WHAT THE EXERCISE ASKS: Change every "How do I perform" in the material below to "How can I do", and leave everything else as it is.

PROVIDED RECORDS:
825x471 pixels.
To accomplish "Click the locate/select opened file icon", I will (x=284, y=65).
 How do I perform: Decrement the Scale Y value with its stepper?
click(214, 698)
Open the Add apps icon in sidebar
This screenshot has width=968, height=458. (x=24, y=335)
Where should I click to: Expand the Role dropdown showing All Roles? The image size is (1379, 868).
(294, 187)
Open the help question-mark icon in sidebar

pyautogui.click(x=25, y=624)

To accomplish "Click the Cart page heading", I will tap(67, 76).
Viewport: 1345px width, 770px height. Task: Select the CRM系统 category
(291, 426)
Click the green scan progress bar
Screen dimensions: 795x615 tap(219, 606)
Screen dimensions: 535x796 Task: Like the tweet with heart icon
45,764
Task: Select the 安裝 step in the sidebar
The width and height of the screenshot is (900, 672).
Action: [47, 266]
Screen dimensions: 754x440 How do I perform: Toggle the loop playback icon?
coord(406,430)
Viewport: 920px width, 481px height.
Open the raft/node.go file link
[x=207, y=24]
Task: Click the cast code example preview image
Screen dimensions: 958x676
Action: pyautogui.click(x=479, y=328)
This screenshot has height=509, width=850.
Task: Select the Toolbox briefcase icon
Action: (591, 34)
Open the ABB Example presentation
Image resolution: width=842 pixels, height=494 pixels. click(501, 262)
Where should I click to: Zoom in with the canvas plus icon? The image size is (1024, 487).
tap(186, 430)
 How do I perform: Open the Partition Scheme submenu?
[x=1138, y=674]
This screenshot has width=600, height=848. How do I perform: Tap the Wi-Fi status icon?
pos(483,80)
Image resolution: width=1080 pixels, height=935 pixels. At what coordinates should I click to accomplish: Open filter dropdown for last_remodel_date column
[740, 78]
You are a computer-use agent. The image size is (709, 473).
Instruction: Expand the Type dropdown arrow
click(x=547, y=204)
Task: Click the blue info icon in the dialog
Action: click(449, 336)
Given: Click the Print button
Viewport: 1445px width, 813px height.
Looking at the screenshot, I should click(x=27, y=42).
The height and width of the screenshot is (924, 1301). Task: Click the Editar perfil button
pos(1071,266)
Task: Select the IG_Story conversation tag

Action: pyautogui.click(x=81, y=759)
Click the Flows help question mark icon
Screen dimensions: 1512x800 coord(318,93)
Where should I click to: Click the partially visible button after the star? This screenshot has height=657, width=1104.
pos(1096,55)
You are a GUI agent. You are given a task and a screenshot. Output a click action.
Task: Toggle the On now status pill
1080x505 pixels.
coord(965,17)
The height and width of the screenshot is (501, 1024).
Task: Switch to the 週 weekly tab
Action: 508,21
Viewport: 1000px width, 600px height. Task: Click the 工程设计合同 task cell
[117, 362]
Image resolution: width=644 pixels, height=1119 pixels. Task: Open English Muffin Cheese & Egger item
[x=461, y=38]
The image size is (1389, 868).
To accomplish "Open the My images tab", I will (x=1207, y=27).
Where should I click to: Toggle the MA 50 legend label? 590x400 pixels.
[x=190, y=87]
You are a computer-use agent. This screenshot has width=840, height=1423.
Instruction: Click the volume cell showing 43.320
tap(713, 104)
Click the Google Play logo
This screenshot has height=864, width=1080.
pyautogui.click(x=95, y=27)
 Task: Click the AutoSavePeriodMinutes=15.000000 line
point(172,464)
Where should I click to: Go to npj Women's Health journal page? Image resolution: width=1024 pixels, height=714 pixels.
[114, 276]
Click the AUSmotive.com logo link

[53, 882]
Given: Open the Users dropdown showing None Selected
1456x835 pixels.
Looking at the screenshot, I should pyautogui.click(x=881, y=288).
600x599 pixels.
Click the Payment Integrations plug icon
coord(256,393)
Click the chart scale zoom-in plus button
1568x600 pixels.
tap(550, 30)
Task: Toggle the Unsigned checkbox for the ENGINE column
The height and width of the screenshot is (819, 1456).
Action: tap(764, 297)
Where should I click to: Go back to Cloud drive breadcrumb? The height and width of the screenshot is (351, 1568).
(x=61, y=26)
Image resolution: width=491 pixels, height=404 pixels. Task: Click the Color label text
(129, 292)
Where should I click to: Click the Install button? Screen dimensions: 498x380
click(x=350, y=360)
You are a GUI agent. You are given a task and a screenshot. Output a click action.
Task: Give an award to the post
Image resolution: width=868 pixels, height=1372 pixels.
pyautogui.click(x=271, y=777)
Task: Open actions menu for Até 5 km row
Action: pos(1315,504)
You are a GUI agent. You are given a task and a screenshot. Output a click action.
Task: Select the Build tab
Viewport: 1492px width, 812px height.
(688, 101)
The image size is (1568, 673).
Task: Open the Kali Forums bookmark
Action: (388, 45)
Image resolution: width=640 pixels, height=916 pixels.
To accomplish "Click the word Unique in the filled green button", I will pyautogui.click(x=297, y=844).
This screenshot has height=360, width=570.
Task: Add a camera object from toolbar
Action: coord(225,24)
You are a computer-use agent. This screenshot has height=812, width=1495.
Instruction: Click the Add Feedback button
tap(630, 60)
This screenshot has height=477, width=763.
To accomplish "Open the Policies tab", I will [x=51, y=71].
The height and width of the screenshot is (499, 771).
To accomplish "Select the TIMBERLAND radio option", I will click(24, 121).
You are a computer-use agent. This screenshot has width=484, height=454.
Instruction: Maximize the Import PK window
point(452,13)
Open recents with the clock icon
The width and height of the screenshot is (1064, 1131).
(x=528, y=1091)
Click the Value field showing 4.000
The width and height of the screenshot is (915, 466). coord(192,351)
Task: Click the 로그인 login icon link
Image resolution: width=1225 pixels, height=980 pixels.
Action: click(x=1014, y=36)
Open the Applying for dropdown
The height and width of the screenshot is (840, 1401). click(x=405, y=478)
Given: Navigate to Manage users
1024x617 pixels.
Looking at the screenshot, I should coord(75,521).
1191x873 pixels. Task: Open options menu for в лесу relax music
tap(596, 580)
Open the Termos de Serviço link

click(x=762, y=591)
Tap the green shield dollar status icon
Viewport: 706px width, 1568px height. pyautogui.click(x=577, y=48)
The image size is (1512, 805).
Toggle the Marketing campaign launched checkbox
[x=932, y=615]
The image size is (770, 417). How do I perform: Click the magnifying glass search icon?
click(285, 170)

SOLUTION:
825x471 pixels.
To accomplish "Click the locate/select opened file icon", I will (x=284, y=65).
 How can I do: Decrement the Scale Y value with its stepper?
click(214, 698)
Open the Add apps icon in sidebar
This screenshot has width=968, height=458. (x=24, y=335)
Where should I click to: Expand the Role dropdown showing All Roles? The image size is (1379, 868).
(294, 187)
Open the help question-mark icon in sidebar

pyautogui.click(x=25, y=624)

To accomplish "Click the Cart page heading", I will tap(67, 76).
Viewport: 1345px width, 770px height. Task: Select the CRM系统 category
(291, 426)
Click the green scan progress bar
Screen dimensions: 795x615 tap(219, 606)
Screen dimensions: 535x796 Task: Like the tweet with heart icon
45,764
Task: Select the 安裝 step in the sidebar
The width and height of the screenshot is (900, 672).
Action: [47, 266]
Screen dimensions: 754x440 How can I do: Toggle the loop playback icon?
coord(406,430)
Viewport: 920px width, 481px height.
Open the raft/node.go file link
[x=207, y=24]
Task: Click the cast code example preview image
Screen dimensions: 958x676
Action: pyautogui.click(x=479, y=328)
This screenshot has height=509, width=850.
Task: Select the Toolbox briefcase icon
Action: (591, 34)
Open the ABB Example presentation
Image resolution: width=842 pixels, height=494 pixels. click(501, 262)
Where should I click to: Zoom in with the canvas plus icon? The image size is (1024, 487).
tap(186, 430)
 How can I do: Open the Partition Scheme submenu?
[x=1138, y=674]
This screenshot has width=600, height=848. How can I do: Tap the Wi-Fi status icon?
pos(483,80)
Image resolution: width=1080 pixels, height=935 pixels. At what coordinates should I click to accomplish: Open filter dropdown for last_remodel_date column
[740, 78]
You are a computer-use agent. The image size is (709, 473).
Instruction: Expand the Type dropdown arrow
click(x=547, y=204)
Task: Click the blue info icon in the dialog
Action: click(449, 336)
Given: Click the Print button
Viewport: 1445px width, 813px height.
Looking at the screenshot, I should click(x=27, y=42).
The height and width of the screenshot is (924, 1301). Task: Click the Editar perfil button
pos(1071,266)
Task: Select the IG_Story conversation tag

Action: pyautogui.click(x=81, y=759)
Click the Flows help question mark icon
Screen dimensions: 1512x800 coord(318,93)
Where should I click to: Click the partially visible button after the star? This screenshot has height=657, width=1104.
pos(1096,55)
You are a GUI agent. You are given a task and a screenshot. Output a click action.
Task: Toggle the On now status pill
1080x505 pixels.
coord(965,17)
The height and width of the screenshot is (501, 1024).
Task: Switch to the 週 weekly tab
Action: 508,21
Viewport: 1000px width, 600px height. Task: Click the 工程设计合同 task cell
[117, 362]
Image resolution: width=644 pixels, height=1119 pixels. Task: Open English Muffin Cheese & Egger item
[x=461, y=38]
The image size is (1389, 868).
To accomplish "Open the My images tab", I will (x=1207, y=27).
Where should I click to: Toggle the MA 50 legend label? 590x400 pixels.
[x=190, y=87]
You are a computer-use agent. This screenshot has width=840, height=1423.
Instruction: Click the volume cell showing 43.320
tap(713, 104)
Click the Google Play logo
This screenshot has height=864, width=1080.
pyautogui.click(x=95, y=27)
 Task: Click the AutoSavePeriodMinutes=15.000000 line
point(172,464)
Where should I click to: Go to npj Women's Health journal page? Image resolution: width=1024 pixels, height=714 pixels.
[114, 276]
Click the AUSmotive.com logo link

[53, 882]
Given: Open the Users dropdown showing None Selected
1456x835 pixels.
Looking at the screenshot, I should pyautogui.click(x=881, y=288).
600x599 pixels.
Click the Payment Integrations plug icon
coord(256,393)
Click the chart scale zoom-in plus button
1568x600 pixels.
tap(550, 30)
Task: Toggle the Unsigned checkbox for the ENGINE column
The height and width of the screenshot is (819, 1456).
Action: tap(764, 297)
Where should I click to: Go back to Cloud drive breadcrumb? The height and width of the screenshot is (351, 1568).
(x=61, y=26)
Image resolution: width=491 pixels, height=404 pixels. Task: Click the Color label text
(129, 292)
Where should I click to: Click the Install button? Screen dimensions: 498x380
click(x=350, y=360)
You are a GUI agent. You are given a task and a screenshot. Output a click action.
Task: Give an award to the post
Image resolution: width=868 pixels, height=1372 pixels.
pyautogui.click(x=271, y=777)
Task: Open actions menu for Até 5 km row
Action: pos(1315,504)
You are a GUI agent. You are given a task and a screenshot. Output a click action.
Task: Select the Build tab
Viewport: 1492px width, 812px height.
(688, 101)
The image size is (1568, 673).
Task: Open the Kali Forums bookmark
Action: (388, 45)
Image resolution: width=640 pixels, height=916 pixels.
To accomplish "Click the word Unique in the filled green button", I will pyautogui.click(x=297, y=844).
This screenshot has height=360, width=570.
Task: Add a camera object from toolbar
Action: coord(225,24)
You are a computer-use agent. This screenshot has height=812, width=1495.
Instruction: Click the Add Feedback button
tap(630, 60)
This screenshot has height=477, width=763.
To accomplish "Open the Policies tab", I will [x=51, y=71].
The height and width of the screenshot is (499, 771).
To accomplish "Select the TIMBERLAND radio option", I will click(24, 121).
You are a computer-use agent. This screenshot has width=484, height=454.
Instruction: Maximize the Import PK window
point(452,13)
Open recents with the clock icon
The width and height of the screenshot is (1064, 1131).
(x=528, y=1091)
Click the Value field showing 4.000
The width and height of the screenshot is (915, 466). coord(192,351)
Task: Click the 로그인 login icon link
Image resolution: width=1225 pixels, height=980 pixels.
Action: click(x=1014, y=36)
Open the Applying for dropdown
The height and width of the screenshot is (840, 1401). click(x=405, y=478)
Given: Navigate to Manage users
1024x617 pixels.
Looking at the screenshot, I should coord(75,521).
1191x873 pixels. Task: Open options menu for в лесу relax music
tap(596, 580)
Open the Termos de Serviço link

click(x=762, y=591)
Tap the green shield dollar status icon
Viewport: 706px width, 1568px height. pyautogui.click(x=577, y=48)
The image size is (1512, 805).
Toggle the Marketing campaign launched checkbox
[x=932, y=615]
The image size is (770, 417). How can I do: Click the magnifying glass search icon?
click(285, 170)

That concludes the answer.